**Information shown:**
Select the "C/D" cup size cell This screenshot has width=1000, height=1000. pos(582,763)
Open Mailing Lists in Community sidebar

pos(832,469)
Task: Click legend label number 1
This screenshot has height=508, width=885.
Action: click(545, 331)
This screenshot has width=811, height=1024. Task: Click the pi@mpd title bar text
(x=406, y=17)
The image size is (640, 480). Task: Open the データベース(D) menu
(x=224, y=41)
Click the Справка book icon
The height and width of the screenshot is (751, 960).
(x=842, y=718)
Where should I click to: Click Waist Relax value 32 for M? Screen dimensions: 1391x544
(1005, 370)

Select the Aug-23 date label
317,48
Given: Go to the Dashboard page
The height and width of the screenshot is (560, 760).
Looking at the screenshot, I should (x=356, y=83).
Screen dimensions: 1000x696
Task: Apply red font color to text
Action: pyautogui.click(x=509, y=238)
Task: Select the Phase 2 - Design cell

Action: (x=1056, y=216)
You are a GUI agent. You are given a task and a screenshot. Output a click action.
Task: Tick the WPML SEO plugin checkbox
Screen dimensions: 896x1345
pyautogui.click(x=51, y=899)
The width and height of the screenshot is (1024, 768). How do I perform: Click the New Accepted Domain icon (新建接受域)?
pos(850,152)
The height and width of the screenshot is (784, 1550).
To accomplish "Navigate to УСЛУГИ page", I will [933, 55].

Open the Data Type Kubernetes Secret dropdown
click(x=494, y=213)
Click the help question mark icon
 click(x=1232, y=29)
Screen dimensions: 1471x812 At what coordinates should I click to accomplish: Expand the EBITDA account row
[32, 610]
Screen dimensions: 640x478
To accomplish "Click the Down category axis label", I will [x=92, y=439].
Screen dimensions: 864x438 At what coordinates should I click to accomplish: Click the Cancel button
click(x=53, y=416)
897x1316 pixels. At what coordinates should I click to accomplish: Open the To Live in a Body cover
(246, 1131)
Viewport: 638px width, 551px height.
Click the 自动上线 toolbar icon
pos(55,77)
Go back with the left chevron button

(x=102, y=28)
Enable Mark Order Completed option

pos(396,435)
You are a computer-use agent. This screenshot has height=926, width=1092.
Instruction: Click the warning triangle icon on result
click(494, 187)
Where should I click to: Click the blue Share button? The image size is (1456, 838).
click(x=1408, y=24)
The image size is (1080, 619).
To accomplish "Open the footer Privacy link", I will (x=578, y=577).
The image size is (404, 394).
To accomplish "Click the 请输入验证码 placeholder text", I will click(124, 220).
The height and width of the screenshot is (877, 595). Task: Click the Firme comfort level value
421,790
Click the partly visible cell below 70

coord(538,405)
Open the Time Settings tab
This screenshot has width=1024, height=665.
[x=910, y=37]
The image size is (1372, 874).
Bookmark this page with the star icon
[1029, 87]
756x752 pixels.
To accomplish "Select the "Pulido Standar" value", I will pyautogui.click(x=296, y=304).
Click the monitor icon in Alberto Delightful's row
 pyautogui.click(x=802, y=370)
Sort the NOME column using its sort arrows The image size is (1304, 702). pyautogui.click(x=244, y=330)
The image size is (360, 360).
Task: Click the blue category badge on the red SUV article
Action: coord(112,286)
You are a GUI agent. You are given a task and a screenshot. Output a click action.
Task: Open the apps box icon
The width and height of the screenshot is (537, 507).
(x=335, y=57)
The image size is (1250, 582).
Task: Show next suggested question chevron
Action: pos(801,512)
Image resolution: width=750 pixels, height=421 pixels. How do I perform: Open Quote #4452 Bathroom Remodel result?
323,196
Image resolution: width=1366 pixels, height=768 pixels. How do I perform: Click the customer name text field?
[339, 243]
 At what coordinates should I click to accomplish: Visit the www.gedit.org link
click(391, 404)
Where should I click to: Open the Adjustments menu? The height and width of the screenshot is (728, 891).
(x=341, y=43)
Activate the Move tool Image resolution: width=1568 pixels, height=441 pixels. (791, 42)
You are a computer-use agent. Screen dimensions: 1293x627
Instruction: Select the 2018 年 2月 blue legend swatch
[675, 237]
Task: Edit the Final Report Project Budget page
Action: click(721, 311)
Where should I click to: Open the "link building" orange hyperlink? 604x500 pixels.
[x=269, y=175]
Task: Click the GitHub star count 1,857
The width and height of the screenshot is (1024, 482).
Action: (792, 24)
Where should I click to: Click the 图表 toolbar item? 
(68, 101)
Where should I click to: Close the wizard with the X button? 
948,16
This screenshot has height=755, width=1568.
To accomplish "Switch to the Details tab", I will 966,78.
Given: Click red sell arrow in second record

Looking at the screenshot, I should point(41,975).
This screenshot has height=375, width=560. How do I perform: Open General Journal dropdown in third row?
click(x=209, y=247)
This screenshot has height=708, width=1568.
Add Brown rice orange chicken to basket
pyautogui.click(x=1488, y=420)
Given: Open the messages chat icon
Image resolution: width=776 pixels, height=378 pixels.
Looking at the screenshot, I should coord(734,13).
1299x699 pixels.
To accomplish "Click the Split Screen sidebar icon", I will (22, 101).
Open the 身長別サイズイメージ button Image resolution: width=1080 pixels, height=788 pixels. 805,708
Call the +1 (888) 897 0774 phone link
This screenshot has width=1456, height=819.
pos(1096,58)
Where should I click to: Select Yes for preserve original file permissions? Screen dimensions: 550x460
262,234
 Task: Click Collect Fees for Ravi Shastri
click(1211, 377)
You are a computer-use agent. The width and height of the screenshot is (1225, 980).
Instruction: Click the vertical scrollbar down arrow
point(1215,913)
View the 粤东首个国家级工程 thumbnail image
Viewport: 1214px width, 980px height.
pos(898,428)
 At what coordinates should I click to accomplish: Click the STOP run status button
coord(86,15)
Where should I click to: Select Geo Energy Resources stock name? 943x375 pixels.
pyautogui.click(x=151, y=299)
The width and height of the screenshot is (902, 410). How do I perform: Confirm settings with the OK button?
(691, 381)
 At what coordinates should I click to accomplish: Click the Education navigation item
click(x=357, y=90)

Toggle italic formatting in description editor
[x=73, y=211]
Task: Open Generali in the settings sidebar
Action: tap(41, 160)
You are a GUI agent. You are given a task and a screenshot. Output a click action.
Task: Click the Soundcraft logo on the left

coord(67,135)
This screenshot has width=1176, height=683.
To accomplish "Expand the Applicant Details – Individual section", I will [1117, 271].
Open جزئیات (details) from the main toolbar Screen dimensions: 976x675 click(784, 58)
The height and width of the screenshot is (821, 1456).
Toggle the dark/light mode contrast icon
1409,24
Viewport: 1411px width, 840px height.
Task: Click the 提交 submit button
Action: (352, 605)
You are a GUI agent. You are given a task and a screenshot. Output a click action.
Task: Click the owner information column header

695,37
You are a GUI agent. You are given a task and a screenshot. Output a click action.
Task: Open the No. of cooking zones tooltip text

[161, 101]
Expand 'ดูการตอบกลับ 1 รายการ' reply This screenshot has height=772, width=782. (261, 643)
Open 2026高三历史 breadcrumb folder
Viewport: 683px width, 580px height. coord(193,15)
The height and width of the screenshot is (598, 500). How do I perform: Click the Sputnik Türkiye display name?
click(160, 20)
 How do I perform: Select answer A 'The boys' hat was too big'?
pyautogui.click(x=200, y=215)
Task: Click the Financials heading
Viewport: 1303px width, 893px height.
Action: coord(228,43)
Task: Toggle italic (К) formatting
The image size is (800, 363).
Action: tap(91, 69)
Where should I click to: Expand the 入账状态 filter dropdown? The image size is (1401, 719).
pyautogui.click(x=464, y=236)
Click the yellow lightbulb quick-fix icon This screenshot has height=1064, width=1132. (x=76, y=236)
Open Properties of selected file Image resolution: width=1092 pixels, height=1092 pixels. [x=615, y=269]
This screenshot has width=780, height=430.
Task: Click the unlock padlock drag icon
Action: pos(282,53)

**Brief:**
Only the number is wanted: how many lines in the data include the word "computer"?

**Task solution:**
3